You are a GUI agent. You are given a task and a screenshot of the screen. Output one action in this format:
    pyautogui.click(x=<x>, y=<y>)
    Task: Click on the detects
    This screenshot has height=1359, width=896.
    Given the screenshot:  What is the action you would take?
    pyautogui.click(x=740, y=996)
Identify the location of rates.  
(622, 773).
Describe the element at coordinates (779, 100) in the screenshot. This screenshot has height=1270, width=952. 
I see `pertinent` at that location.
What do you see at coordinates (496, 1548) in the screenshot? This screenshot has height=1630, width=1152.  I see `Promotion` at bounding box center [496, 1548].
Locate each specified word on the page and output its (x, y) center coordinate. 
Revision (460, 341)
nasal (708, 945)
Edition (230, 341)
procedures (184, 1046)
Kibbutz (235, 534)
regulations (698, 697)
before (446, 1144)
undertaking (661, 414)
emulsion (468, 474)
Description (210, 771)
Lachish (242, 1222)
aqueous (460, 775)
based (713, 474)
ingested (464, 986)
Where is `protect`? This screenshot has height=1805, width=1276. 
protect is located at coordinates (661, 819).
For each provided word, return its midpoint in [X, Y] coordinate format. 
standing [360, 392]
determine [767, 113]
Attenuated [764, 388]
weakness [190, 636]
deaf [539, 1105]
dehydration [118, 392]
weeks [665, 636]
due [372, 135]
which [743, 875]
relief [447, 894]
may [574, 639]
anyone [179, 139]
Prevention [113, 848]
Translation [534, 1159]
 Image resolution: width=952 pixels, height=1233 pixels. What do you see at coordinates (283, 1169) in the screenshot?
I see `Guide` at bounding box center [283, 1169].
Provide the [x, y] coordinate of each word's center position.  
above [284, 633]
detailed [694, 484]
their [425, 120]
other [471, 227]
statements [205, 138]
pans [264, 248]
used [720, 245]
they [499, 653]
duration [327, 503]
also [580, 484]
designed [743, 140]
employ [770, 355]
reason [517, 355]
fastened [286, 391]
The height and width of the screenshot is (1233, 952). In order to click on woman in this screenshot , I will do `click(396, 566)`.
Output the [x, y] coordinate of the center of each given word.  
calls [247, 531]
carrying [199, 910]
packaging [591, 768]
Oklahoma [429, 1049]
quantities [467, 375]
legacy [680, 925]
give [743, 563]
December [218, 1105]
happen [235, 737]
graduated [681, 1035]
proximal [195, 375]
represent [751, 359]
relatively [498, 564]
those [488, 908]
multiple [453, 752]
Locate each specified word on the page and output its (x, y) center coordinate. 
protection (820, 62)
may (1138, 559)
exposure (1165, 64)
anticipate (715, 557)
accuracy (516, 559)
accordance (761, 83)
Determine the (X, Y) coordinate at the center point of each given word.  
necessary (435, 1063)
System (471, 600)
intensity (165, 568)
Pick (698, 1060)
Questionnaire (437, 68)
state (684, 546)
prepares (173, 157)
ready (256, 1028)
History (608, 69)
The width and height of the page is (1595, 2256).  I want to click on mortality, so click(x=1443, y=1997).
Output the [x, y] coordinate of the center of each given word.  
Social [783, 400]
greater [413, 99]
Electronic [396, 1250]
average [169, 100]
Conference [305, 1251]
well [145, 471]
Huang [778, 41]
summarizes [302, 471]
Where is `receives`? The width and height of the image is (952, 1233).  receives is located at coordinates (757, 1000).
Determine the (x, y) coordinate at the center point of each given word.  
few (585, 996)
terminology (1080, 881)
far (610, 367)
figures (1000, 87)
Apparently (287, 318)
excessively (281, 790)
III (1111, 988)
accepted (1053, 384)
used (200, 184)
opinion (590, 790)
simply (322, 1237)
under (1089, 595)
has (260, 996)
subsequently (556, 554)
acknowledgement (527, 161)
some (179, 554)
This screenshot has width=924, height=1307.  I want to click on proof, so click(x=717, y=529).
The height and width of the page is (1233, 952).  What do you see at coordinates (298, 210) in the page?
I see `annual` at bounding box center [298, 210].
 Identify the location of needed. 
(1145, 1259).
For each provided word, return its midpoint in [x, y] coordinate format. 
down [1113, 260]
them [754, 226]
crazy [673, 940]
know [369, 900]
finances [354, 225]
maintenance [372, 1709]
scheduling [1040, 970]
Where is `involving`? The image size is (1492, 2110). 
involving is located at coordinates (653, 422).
* * * *
Render all of the lines above as a numbered list, leaving out any blank lines.

*Complete answer*:
1. You are a GUI agent. You are given a task and a screenshot of the screen. Output one action in this format:
2.     pyautogui.click(x=<x>, y=<y>)
3.     Task: Click on the detects
4.     This screenshot has height=1359, width=896.
5.     Given the screenshot:  What is the action you would take?
6.     pyautogui.click(x=740, y=996)
7. Identify the location of rates.  
8. (622, 773).
9. Describe the element at coordinates (779, 100) in the screenshot. This screenshot has height=1270, width=952. 
10. I see `pertinent` at that location.
11. What do you see at coordinates (496, 1548) in the screenshot? This screenshot has height=1630, width=1152.  I see `Promotion` at bounding box center [496, 1548].
12. Locate each specified word on the page and output its (x, y) center coordinate. 
13. Revision (460, 341)
14. nasal (708, 945)
15. Edition (230, 341)
16. procedures (184, 1046)
17. Kibbutz (235, 534)
18. regulations (698, 697)
19. before (446, 1144)
20. undertaking (661, 414)
21. emulsion (468, 474)
22. Description (210, 771)
23. Lachish (242, 1222)
24. aqueous (460, 775)
25. based (713, 474)
26. ingested (464, 986)
27. Where is `protect`? This screenshot has height=1805, width=1276. 
28. protect is located at coordinates (661, 819).
29. For each provided word, return its midpoint in [X, Y] coordinate format. 
30. standing [360, 392]
31. determine [767, 113]
32. Attenuated [764, 388]
33. weakness [190, 636]
34. deaf [539, 1105]
35. dehydration [118, 392]
36. weeks [665, 636]
37. due [372, 135]
38. which [743, 875]
39. relief [447, 894]
40. may [574, 639]
41. anyone [179, 139]
42. Prevention [113, 848]
43. Translation [534, 1159]
44.  Image resolution: width=952 pixels, height=1233 pixels. What do you see at coordinates (283, 1169) in the screenshot?
45. I see `Guide` at bounding box center [283, 1169].
46. Provide the [x, y] coordinate of each word's center position.  
47. above [284, 633]
48. detailed [694, 484]
49. their [425, 120]
50. other [471, 227]
51. statements [205, 138]
52. pans [264, 248]
53. used [720, 245]
54. they [499, 653]
55. duration [327, 503]
56. also [580, 484]
57. designed [743, 140]
58. employ [770, 355]
59. reason [517, 355]
60. fastened [286, 391]
61. The height and width of the screenshot is (1233, 952). In order to click on woman in this screenshot , I will do `click(396, 566)`.
62. Output the [x, y] coordinate of the center of each given word.  
63. calls [247, 531]
64. carrying [199, 910]
65. packaging [591, 768]
66. Oklahoma [429, 1049]
67. quantities [467, 375]
68. legacy [680, 925]
69. give [743, 563]
70. December [218, 1105]
71. happen [235, 737]
72. graduated [681, 1035]
73. proximal [195, 375]
74. represent [751, 359]
75. relatively [498, 564]
76. those [488, 908]
77. multiple [453, 752]
78. Locate each specified word on the page and output its (x, y) center coordinate. 
79. protection (820, 62)
80. may (1138, 559)
81. exposure (1165, 64)
82. anticipate (715, 557)
83. accuracy (516, 559)
84. accordance (761, 83)
85. Determine the (X, Y) coordinate at the center point of each given word.  
86. necessary (435, 1063)
87. System (471, 600)
88. intensity (165, 568)
89. Pick (698, 1060)
90. Questionnaire (437, 68)
91. state (684, 546)
92. prepares (173, 157)
93. ready (256, 1028)
94. History (608, 69)
95. The width and height of the page is (1595, 2256).  I want to click on mortality, so click(x=1443, y=1997).
96. Output the [x, y] coordinate of the center of each given word.  
97. Social [783, 400]
98. greater [413, 99]
99. Electronic [396, 1250]
100. average [169, 100]
101. Conference [305, 1251]
102. well [145, 471]
103. Huang [778, 41]
104. summarizes [302, 471]
105. Where is `receives`? The width and height of the image is (952, 1233).  receives is located at coordinates (757, 1000).
106. Determine the (x, y) coordinate at the center point of each given word.  
107. few (585, 996)
108. terminology (1080, 881)
109. far (610, 367)
110. figures (1000, 87)
111. Apparently (287, 318)
112. excessively (281, 790)
113. III (1111, 988)
114. accepted (1053, 384)
115. used (200, 184)
116. opinion (590, 790)
117. simply (322, 1237)
118. under (1089, 595)
119. has (260, 996)
120. subsequently (556, 554)
121. acknowledgement (527, 161)
122. some (179, 554)
123. This screenshot has width=924, height=1307.  I want to click on proof, so click(x=717, y=529).
124. The height and width of the page is (1233, 952).  What do you see at coordinates (298, 210) in the page?
125. I see `annual` at bounding box center [298, 210].
126.  Identify the location of needed. 
127. (1145, 1259).
128. For each provided word, return its midpoint in [x, y] coordinate format. 
129. down [1113, 260]
130. them [754, 226]
131. crazy [673, 940]
132. know [369, 900]
133. finances [354, 225]
134. maintenance [372, 1709]
135. scheduling [1040, 970]
136. Where is `involving`? The image size is (1492, 2110). 
137. involving is located at coordinates (653, 422).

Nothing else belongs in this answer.